My plan for recording- genius or deeply flawed?

jonn

New member
Hi there, I've dabbled in home recording on a very basic level for a while now and have decided to start taking it more seriously. I really want to work with both tape and digital. My plan is to by an analog 8 track, possibly a tascam 38 or fostex f8 as well as an analog mixer.

My plan is to:

-Record a click onto track 1 of the 8 track
-Record drums (snare, kick and 2 OHs) onto tracks 2-5
-Record each individual track through my mixer/interface into Ableton on my PC to edit digitally.
-Go back to the 8 track and record guitar, vocals etc and do the same thing

Does this seem like something that would work or am I being completely ignorant?

Any tips, suggestions, information would be greatly appreciated.

Jon
 
You paint with a broad stroke my friend, are these my only options....genius or deeply flawed?
At least you have a plan.
If it were me I might be more inclined to stay in the digital realm and maybe run the bass track through a reel to reel or use a compressor to achieve the softness I think you are seeking by the use of tape.
But then again, maybe I'm flawed, hmmmmmmmmmmmm? (not deeply I hope)
 
By all means feel free to come up with your own descriptions :).
Thank's alot for the reply. I'm definitely going for the warmth/softness of tape.
Not that I'm disregarding you're advice but would the set up a posted actually work? Is it possible? Am I biting off far more than I can chew?

I alreay have Ableton and a mixer/interface. I've heard only great things about the quality of sound that tape produces and wondered if it would be a good idea to explore it further.

Jonn
 
-Record each individual track through my mixer/interface into Ableton on my PC to edit digitally.
-Go back to the 8 track and record guitar, vocals etc and do the same thing

Drums transfered to digi- to stay, or then back to tape?
Depending on how I read it, two extra conversions and a tape generation?
 
It seems to me that analog tape machines are for old professionals and crazy gear heads. (I fall closer to the latter) From my experience, most of the qualities in recordings that are attributed to the signal chain being oh so analog are achievable without a tape machine in the whole process. Good instruments, good mic placement, good rooms, good mics, good mixing, good preamps, and good a/d converters: that's what matters, and I think in that order.

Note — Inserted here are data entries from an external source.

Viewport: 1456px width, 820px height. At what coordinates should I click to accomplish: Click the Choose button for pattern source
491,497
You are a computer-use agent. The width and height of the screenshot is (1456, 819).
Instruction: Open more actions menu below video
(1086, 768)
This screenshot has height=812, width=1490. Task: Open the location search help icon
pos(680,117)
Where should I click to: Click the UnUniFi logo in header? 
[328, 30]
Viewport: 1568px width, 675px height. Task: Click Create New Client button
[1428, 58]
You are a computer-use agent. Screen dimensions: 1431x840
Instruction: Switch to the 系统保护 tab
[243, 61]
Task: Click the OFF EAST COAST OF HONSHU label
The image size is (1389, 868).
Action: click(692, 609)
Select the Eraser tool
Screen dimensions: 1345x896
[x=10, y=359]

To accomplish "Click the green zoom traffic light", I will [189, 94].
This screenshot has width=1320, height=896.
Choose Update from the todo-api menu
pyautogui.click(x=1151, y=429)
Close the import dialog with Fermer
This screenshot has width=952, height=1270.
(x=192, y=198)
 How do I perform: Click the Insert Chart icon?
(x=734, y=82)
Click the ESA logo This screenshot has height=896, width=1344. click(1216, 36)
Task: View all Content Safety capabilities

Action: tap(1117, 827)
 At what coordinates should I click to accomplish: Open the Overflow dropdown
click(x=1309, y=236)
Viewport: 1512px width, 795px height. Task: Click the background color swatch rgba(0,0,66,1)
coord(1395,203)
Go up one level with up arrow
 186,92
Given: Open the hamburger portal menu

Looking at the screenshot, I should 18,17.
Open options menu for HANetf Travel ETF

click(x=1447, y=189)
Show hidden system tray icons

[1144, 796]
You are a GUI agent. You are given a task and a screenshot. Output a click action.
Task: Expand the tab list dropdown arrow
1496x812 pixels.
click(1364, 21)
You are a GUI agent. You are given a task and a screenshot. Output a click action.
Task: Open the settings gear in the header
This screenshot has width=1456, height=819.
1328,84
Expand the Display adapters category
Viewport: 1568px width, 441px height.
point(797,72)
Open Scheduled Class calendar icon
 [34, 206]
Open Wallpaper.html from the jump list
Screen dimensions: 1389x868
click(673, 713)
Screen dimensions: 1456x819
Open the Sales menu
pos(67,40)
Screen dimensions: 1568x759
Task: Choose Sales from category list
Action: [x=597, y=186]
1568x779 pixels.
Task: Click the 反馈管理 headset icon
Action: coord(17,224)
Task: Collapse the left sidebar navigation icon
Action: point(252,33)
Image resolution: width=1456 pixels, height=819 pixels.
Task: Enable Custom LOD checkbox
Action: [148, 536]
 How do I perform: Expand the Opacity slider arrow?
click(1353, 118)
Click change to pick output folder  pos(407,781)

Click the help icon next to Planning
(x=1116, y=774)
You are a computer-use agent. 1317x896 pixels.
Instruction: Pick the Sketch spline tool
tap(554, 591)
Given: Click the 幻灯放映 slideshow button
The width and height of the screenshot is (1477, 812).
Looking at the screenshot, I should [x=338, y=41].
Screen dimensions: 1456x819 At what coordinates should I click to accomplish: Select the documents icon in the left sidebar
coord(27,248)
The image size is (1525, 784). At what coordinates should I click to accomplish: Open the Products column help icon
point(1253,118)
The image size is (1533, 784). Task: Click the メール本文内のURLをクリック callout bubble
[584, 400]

I haven't owned a Tascam 38 in a while. It was a fun machine. It kicked ass compared to everything I could access or afford until about 6 years ago. The quality and capabilities of prosumer audio interfaces alongside of software development in the past few years has replaced the need for tape machines but not good mixers. If I a reel to reel still I'd never use it, except to do strange extended tape loop art installations.

That said, I'd give your plan a deeply fun and genial rating.